-- SUPPLIED DATA follows --
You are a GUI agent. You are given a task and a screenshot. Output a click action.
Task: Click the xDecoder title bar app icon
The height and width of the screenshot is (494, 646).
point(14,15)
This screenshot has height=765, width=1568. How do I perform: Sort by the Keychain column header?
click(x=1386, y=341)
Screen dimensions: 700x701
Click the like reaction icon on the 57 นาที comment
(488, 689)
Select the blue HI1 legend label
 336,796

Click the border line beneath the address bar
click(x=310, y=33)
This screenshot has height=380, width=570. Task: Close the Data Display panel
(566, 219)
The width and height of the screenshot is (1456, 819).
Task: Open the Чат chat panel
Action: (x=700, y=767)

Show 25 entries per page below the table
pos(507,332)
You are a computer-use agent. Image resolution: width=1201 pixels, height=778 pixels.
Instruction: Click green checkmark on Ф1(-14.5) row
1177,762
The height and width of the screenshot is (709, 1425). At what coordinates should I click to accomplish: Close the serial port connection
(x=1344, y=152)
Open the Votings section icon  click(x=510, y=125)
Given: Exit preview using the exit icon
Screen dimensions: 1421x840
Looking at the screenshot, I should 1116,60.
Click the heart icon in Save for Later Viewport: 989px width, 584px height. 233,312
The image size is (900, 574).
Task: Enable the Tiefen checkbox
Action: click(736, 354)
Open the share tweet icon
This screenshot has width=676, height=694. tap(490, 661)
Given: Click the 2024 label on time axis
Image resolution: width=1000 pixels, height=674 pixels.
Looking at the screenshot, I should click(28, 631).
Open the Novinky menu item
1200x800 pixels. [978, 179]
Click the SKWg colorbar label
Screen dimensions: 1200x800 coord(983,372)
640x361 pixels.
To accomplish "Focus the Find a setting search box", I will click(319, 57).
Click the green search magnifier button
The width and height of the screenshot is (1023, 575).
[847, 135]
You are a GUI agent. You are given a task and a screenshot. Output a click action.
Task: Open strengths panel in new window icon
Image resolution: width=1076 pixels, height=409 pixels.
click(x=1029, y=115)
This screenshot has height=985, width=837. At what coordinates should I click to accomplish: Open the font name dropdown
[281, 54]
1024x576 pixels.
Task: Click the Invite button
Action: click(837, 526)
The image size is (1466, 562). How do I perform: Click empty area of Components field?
-- SUPPLIED DATA concluded --
- _DIRECTIONS_:
Restate the tail of the listing word for word, beginning at the line containing "The height and width of the screenshot is (709, 1425).".

- _PROBLEM SOLUTION_:
The height and width of the screenshot is (709, 1425). At what coordinates should I click to accomplish: Close the serial port connection
(x=1344, y=152)
Open the Votings section icon  click(x=510, y=125)
Given: Exit preview using the exit icon
Screen dimensions: 1421x840
Looking at the screenshot, I should 1116,60.
Click the heart icon in Save for Later Viewport: 989px width, 584px height. 233,312
The image size is (900, 574).
Task: Enable the Tiefen checkbox
Action: click(736, 354)
Open the share tweet icon
This screenshot has width=676, height=694. tap(490, 661)
Given: Click the 2024 label on time axis
Image resolution: width=1000 pixels, height=674 pixels.
Looking at the screenshot, I should click(28, 631).
Open the Novinky menu item
1200x800 pixels. [978, 179]
Click the SKWg colorbar label
Screen dimensions: 1200x800 coord(983,372)
640x361 pixels.
To accomplish "Focus the Find a setting search box", I will click(319, 57).
Click the green search magnifier button
The width and height of the screenshot is (1023, 575).
[847, 135]
You are a GUI agent. You are given a task and a screenshot. Output a click action.
Task: Open strengths panel in new window icon
Image resolution: width=1076 pixels, height=409 pixels.
click(x=1029, y=115)
This screenshot has height=985, width=837. At what coordinates should I click to accomplish: Open the font name dropdown
[281, 54]
1024x576 pixels.
Task: Click the Invite button
Action: click(837, 526)
The image size is (1466, 562). How do I perform: Click empty area of Components field?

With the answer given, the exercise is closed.